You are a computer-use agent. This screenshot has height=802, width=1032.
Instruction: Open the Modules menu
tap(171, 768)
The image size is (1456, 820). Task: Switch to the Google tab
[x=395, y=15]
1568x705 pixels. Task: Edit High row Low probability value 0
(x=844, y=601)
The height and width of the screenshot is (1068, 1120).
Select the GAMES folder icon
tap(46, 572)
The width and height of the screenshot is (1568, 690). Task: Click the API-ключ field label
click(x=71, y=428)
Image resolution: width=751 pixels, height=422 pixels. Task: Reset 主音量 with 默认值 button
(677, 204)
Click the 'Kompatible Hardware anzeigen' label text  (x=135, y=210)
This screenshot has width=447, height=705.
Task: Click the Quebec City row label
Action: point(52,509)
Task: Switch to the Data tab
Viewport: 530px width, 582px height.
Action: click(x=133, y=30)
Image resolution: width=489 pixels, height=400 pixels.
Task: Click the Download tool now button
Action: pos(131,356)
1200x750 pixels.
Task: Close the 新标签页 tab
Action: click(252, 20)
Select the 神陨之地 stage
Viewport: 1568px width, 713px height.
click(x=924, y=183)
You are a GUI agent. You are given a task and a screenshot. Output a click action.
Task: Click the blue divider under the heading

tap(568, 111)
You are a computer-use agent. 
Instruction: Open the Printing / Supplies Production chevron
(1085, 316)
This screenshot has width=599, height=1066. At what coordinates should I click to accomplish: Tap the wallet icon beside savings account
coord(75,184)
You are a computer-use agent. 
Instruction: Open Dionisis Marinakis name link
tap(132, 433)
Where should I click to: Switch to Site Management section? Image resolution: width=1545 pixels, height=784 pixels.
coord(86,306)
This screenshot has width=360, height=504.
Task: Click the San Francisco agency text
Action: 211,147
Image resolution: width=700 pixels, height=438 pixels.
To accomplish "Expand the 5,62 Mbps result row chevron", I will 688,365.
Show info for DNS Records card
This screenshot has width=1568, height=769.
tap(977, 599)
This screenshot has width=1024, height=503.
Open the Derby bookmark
= = = =
• **EXERCISE INSTRUCTIONS**
Quote every item above word for word, in the order given.

• **THE OUTPUT**
You are a computer-use agent. This screenshot has height=802, width=1032.
Instruction: Open the Modules menu
tap(171, 768)
The image size is (1456, 820). Task: Switch to the Google tab
[x=395, y=15]
1568x705 pixels. Task: Edit High row Low probability value 0
(x=844, y=601)
The height and width of the screenshot is (1068, 1120).
Select the GAMES folder icon
tap(46, 572)
The width and height of the screenshot is (1568, 690). Task: Click the API-ключ field label
click(x=71, y=428)
Image resolution: width=751 pixels, height=422 pixels. Task: Reset 主音量 with 默认值 button
(677, 204)
Click the 'Kompatible Hardware anzeigen' label text  (x=135, y=210)
This screenshot has width=447, height=705.
Task: Click the Quebec City row label
Action: point(52,509)
Task: Switch to the Data tab
Viewport: 530px width, 582px height.
Action: click(x=133, y=30)
Image resolution: width=489 pixels, height=400 pixels.
Task: Click the Download tool now button
Action: pos(131,356)
1200x750 pixels.
Task: Close the 新标签页 tab
Action: click(252, 20)
Select the 神陨之地 stage
Viewport: 1568px width, 713px height.
click(x=924, y=183)
You are a GUI agent. You are given a task and a screenshot. Output a click action.
Task: Click the blue divider under the heading

tap(568, 111)
You are a computer-use agent. 
Instruction: Open the Printing / Supplies Production chevron
(1085, 316)
This screenshot has width=599, height=1066. At what coordinates should I click to accomplish: Tap the wallet icon beside savings account
coord(75,184)
You are a computer-use agent. 
Instruction: Open Dionisis Marinakis name link
tap(132, 433)
Where should I click to: Switch to Site Management section? Image resolution: width=1545 pixels, height=784 pixels.
coord(86,306)
This screenshot has width=360, height=504.
Task: Click the San Francisco agency text
Action: 211,147
Image resolution: width=700 pixels, height=438 pixels.
To accomplish "Expand the 5,62 Mbps result row chevron", I will 688,365.
Show info for DNS Records card
This screenshot has width=1568, height=769.
tap(977, 599)
This screenshot has width=1024, height=503.
Open the Derby bookmark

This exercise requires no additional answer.